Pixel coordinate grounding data
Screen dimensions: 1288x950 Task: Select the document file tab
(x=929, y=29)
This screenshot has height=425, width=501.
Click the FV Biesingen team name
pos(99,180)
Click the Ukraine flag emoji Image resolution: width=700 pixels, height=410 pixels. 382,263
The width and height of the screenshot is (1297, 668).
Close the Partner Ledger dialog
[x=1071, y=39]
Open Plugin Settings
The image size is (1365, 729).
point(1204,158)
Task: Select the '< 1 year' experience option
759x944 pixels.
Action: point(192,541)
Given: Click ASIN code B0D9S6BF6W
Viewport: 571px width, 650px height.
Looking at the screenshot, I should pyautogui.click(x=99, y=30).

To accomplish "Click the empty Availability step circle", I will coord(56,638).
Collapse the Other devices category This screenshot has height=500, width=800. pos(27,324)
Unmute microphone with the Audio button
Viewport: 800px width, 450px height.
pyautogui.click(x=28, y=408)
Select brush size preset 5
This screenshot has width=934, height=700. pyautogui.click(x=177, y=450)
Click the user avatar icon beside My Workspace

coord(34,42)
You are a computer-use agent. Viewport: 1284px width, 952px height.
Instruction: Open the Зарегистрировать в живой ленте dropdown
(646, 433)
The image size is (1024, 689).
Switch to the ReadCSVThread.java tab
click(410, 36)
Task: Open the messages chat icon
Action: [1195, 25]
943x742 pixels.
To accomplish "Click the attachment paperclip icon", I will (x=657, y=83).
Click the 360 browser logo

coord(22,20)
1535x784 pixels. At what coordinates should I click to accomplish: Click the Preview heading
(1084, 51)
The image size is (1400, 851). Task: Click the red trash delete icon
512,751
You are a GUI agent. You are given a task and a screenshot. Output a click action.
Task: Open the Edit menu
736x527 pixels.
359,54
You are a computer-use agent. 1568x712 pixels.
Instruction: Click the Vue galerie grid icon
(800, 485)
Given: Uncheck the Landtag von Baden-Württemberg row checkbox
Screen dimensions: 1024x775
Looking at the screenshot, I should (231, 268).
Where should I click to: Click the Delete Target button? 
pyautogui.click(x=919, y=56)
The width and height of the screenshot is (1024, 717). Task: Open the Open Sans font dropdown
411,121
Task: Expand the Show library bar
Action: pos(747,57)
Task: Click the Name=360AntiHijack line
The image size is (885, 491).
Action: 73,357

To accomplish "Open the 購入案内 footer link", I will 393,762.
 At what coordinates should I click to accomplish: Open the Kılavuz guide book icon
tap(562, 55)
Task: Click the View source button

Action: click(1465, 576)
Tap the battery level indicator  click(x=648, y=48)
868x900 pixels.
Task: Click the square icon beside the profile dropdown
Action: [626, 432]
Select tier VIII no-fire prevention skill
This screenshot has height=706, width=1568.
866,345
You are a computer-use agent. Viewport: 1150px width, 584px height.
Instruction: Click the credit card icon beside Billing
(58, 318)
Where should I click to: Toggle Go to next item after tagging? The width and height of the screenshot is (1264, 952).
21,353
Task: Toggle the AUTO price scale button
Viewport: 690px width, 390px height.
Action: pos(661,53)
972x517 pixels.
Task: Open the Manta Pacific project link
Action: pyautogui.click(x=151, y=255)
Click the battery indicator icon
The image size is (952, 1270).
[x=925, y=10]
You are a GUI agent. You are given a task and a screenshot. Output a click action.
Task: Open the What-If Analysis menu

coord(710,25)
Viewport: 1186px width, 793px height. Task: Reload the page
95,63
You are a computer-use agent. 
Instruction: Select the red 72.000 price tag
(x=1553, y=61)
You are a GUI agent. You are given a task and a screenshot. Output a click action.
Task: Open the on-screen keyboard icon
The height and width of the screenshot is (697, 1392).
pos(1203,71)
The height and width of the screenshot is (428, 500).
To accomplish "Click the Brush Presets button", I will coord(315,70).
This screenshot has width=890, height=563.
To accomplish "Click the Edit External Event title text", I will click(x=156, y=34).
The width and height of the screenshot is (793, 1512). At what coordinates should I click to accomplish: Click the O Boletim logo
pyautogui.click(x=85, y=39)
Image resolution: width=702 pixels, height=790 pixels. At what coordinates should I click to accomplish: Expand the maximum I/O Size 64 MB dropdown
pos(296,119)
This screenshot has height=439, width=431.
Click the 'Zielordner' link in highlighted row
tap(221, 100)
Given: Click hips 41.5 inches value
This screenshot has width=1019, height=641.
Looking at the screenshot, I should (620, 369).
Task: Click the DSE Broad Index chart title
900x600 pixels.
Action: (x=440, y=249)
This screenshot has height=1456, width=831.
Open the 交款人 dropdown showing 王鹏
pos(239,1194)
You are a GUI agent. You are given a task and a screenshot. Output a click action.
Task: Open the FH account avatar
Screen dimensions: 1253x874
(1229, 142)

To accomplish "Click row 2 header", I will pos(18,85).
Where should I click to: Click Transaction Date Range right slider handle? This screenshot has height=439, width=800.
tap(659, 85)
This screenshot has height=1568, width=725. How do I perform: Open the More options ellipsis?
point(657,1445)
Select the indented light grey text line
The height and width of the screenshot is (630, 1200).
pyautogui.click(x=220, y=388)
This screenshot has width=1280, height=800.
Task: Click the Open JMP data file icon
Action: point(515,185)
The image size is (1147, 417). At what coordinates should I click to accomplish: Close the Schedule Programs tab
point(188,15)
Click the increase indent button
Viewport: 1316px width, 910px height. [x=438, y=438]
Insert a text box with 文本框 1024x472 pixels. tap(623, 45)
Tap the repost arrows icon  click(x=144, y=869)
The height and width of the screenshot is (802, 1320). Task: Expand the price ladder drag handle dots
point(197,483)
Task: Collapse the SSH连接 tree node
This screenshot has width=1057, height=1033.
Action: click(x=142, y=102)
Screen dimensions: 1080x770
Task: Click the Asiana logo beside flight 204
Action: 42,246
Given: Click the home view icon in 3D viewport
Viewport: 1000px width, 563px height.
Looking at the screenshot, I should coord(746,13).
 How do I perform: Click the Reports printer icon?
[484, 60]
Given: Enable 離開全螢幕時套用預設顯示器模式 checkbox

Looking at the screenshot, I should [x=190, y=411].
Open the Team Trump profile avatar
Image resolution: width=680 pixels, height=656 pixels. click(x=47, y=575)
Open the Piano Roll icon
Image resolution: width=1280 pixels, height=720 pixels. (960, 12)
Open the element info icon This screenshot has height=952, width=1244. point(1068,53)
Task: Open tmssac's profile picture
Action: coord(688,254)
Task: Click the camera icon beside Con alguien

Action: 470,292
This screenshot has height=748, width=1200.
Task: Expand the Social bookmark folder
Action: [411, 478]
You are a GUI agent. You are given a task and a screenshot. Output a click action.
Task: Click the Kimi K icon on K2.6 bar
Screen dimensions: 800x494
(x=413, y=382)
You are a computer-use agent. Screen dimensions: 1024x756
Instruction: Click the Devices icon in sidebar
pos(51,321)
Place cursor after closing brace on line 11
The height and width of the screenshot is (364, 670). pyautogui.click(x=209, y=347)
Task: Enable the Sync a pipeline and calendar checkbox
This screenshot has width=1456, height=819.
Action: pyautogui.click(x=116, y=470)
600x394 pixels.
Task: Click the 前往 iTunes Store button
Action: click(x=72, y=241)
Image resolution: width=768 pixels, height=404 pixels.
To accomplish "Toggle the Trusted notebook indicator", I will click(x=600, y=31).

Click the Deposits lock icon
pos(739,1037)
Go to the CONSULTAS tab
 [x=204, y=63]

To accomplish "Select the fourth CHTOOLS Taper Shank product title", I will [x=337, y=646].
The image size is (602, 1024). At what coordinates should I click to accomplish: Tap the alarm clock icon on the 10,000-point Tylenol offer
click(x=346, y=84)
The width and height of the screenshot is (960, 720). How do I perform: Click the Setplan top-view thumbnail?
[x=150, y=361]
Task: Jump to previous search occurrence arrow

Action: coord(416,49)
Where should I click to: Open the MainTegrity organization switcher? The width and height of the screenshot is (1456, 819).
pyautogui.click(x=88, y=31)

▸ **Task to complete**: Reproduce precisely, and with no line left out, each line from the top of the entries through the line that carries "The image size is (1024, 689).".

▸ **Your solution**:
Screen dimensions: 1288x950 Task: Select the document file tab
(x=929, y=29)
This screenshot has height=425, width=501.
Click the FV Biesingen team name
pos(99,180)
Click the Ukraine flag emoji Image resolution: width=700 pixels, height=410 pixels. 382,263
The width and height of the screenshot is (1297, 668).
Close the Partner Ledger dialog
[x=1071, y=39]
Open Plugin Settings
The image size is (1365, 729).
point(1204,158)
Task: Select the '< 1 year' experience option
759x944 pixels.
Action: point(192,541)
Given: Click ASIN code B0D9S6BF6W
Viewport: 571px width, 650px height.
Looking at the screenshot, I should pyautogui.click(x=99, y=30).

To accomplish "Click the empty Availability step circle", I will coord(56,638).
Collapse the Other devices category This screenshot has height=500, width=800. pos(27,324)
Unmute microphone with the Audio button
Viewport: 800px width, 450px height.
pyautogui.click(x=28, y=408)
Select brush size preset 5
This screenshot has width=934, height=700. pyautogui.click(x=177, y=450)
Click the user avatar icon beside My Workspace

coord(34,42)
You are a computer-use agent. Viewport: 1284px width, 952px height.
Instruction: Open the Зарегистрировать в живой ленте dropdown
(646, 433)
The image size is (1024, 689).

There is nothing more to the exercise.